Rotatable tube, 38... Rotatable portion, 41... Pipe joint, 44, Annular compartment, 45... Tangential direction feeding portion, 48
... radial direction feeding part, 50 ... extrusion disk, 5
1.Self-portrait direction feeding part, 52..Free m hand, 54.
...Emission part, 56...Radio signal transmitter, 57...
transmission kasol.

Claims (9)

[Claims] (1) A single point mooring system for the loading and unloading of ships, comprising a rotatable mooring element and a channel for communicating liquid between a liquid storage facility and a towboat retained in the system; A passage for communicating liquid between the flow passage and the liquid storage tank, and a passage configured to be closed during normal operation but opened when the liquid pressure within the current flow system reaches a predetermined critical value. pressure relief means; a tiger detector configured to detect the occurrence of said critical value; and a signal transmitter connected to said detector and configured to send a signal to a signal receiver in response to detection of said occurrence by said detector. 7'j171E volume control means connected to a signal receiver so as to control the liquid flow passing through the channel in response to a signal received by the signal receiver. (2) Claims characterized in that the pressure relief means includes a rupture disk, the disk being configured to rupture to open the passageway when the fluid pressure within the flow path reaches a predetermined critical value. The system according to paragraph 1. (3) The pressure relief means includes a spring valve or a pressure valve, which valve opens into the passage 1 when the liquid pressure in the passage reaches a predetermined critical value, and when the liquid pressure in the passage reaches a value less than the critical value. 12. A stem according to claim 11, wherein the stem is configured to pry up and close the passageway when the pressure drops. (4) When the t'actor is placed in the pressure relief means deflow section of the outlet and is a telekinetic liquid protector,
0 ft! /SIM according to any one of claims 1 to 3. (5) The system according to any one of claims 1 to 3, wherein the detector is a liquid detector placed in a liquid storage tank. (6) The system according to any one of claims 1 to 5, wherein the signal transmitter and signal receiver are wireless. (7) Any one of claims 1 to 6, characterized in that the flow rate control means includes a valve, and the valve is disposed in a portion of the flow path from the liquid storage equipment to the entrance of the passage.

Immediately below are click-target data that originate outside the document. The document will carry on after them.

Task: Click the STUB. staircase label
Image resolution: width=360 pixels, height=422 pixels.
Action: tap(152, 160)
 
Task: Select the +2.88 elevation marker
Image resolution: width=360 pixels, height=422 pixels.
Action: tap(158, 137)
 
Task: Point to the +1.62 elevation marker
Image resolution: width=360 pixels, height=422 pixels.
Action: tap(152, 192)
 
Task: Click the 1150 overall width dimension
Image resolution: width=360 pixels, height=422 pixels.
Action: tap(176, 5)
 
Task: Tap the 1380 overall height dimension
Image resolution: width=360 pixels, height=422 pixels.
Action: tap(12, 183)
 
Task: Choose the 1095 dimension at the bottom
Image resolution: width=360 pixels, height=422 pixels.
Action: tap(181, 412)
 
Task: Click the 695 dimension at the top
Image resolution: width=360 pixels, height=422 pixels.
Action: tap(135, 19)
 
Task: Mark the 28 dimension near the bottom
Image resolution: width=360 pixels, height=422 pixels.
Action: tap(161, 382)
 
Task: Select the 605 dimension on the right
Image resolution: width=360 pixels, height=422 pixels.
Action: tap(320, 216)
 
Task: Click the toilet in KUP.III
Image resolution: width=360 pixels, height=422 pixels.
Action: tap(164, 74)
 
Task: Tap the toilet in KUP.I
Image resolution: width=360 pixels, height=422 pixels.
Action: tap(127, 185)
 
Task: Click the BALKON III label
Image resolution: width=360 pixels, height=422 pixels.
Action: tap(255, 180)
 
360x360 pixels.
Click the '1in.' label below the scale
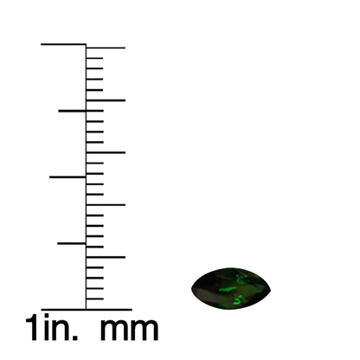[x=52, y=327]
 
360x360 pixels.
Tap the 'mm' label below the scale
[x=129, y=330]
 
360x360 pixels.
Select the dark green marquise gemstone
[x=231, y=288]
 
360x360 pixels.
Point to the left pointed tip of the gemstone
[x=191, y=288]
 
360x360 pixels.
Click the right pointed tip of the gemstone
[x=271, y=289]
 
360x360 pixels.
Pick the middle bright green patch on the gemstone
[x=228, y=289]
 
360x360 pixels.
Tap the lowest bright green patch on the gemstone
[x=238, y=300]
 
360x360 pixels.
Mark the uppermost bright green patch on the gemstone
[x=239, y=279]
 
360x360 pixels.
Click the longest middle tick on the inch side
[x=68, y=177]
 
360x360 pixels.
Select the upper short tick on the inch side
[x=72, y=111]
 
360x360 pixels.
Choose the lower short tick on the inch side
[x=72, y=243]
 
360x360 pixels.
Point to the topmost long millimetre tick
[x=106, y=48]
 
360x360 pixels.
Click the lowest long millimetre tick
[x=106, y=257]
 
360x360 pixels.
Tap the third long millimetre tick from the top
[x=106, y=152]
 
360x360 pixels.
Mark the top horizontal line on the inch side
[x=63, y=44]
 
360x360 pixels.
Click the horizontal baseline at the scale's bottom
[x=87, y=310]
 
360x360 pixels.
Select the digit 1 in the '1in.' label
[x=32, y=328]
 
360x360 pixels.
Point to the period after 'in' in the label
[x=75, y=338]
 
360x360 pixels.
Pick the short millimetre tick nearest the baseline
[x=95, y=299]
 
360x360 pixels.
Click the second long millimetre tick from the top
[x=106, y=100]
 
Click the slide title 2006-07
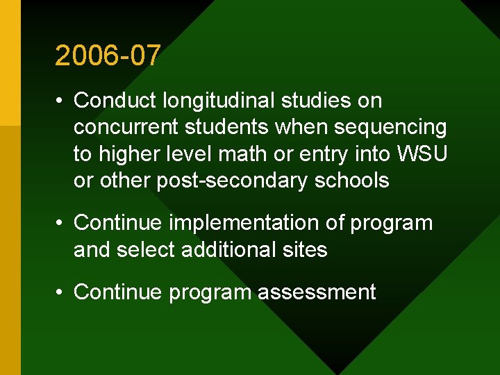(108, 56)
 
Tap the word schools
(353, 181)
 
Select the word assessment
(317, 292)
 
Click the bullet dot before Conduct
(60, 102)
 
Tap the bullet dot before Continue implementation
(60, 224)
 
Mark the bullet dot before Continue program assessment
(60, 292)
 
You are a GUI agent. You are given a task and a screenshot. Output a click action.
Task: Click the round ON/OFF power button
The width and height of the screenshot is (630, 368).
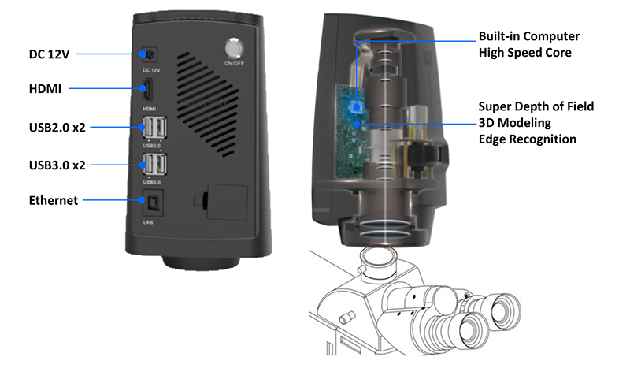click(234, 49)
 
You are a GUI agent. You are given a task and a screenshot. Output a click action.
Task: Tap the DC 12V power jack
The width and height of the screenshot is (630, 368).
click(149, 54)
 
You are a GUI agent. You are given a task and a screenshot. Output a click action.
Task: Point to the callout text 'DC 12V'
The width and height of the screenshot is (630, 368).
click(49, 54)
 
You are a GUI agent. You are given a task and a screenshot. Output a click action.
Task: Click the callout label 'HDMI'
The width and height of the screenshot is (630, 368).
click(45, 89)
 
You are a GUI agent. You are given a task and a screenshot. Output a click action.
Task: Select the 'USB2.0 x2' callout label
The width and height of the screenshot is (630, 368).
click(57, 128)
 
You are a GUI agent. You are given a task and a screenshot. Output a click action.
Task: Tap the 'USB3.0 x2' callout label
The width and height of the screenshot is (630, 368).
click(57, 165)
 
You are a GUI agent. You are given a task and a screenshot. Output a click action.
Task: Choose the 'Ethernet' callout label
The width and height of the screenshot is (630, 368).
click(54, 200)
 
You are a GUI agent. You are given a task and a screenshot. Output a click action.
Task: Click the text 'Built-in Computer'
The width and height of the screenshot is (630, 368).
click(528, 36)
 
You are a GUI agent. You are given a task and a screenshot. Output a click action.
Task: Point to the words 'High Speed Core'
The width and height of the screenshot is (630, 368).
click(524, 53)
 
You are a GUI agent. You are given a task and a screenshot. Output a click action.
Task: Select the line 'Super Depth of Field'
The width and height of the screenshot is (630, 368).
click(536, 106)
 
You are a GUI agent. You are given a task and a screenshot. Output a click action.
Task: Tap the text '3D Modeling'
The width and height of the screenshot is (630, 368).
click(515, 123)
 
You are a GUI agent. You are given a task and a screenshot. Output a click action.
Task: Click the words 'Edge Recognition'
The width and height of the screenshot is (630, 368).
click(527, 139)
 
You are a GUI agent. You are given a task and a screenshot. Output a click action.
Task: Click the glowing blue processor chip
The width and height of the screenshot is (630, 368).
click(356, 107)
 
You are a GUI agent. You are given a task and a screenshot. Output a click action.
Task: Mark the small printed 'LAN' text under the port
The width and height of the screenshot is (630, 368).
click(148, 222)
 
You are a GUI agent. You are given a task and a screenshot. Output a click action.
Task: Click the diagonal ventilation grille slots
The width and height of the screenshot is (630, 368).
click(208, 104)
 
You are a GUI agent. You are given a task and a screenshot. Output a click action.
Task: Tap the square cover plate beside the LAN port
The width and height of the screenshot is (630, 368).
click(227, 202)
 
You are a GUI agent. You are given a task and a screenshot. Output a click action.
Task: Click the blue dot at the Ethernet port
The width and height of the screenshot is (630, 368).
click(142, 200)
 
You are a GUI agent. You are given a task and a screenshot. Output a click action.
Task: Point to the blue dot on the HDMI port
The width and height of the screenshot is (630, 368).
click(143, 88)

The system described in Crab. (8) A valve is placed in the magic path part above the water level, and this valve and ? 8. A system as claimed in claim 7, characterized in that it is supported by a route portion up to a platform structure. (9)・Junior j11 control means controls the liquid flowing through the flow path to the bottle 7
477 means for supplying, the means 471 (iIIf) being configured to interrupt the supply button in response to a signal received by the i signal receiver trc.
The system according to any one of items 1 to 8 of the range of lif# requirements. Any one of claims 1 to 8119, characterized in that the system is a single buoy mooring system in which the (conversion) channel is attached to the buoy and the liquid storage tank is located on or inside the buoy. System described in Crab. The system according to claim @10, characterized in that the passage, the pressure relief means, the detector and the signal transmitter are arranged on the buoy.